Beauty in Abstraction and Intimidation

 

Photograph by: Paul Strand Image Source: The J. Paul Getty Museum

The photograph above, titled New York (Wall Street), is one of Paul Strand’s most famous and widely produced images. Its eminence originates from Strand’s departure from pictorialism to straight photography, the latter defined by the sharp focus and detail maintained in the image. Shot in 1916, the photograph was made in the morning, from the steps of the New York Federal Hall, during rush hour. The people depicted in the image are workers walking past the J. P. Morgan and Co. building on Wall Street, one of the most expensive areas of real estate in New York City. The image elicits beauty in abstraction in the way that the shadows are projected in the image. At the same time, the picture also projects a kind of warning with the dwarfed shadows of the individuals against the menacing walls of the building, attesting to the cutthroat business of finance vis-à-vis capitalism. The picture encapsulates Strand’s directness as well as his attention to detail.

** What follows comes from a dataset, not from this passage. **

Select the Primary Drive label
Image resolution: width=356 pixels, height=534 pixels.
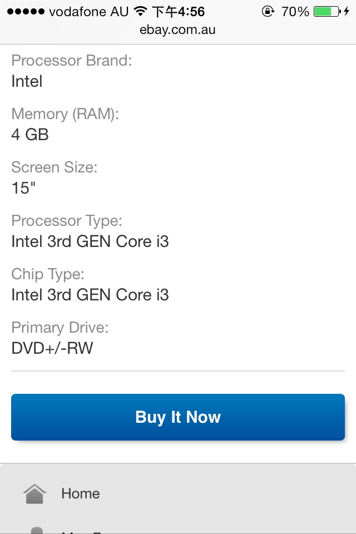click(60, 328)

Strand’s photograph has been hailed as an icon of modernism and the image that redefined the art of photography. In 1917, Alfred Stieglitz described Strand’s photography as “brutally direct. Devoid of all film-flam; devoid of trickery and of any ‘ism’.” Milton W. Brown, a critic, had said that Strand’s image “did much to lead American photography toward sharp focus realism as well as abstraction, toward urban subjects and the machine aesthetic.”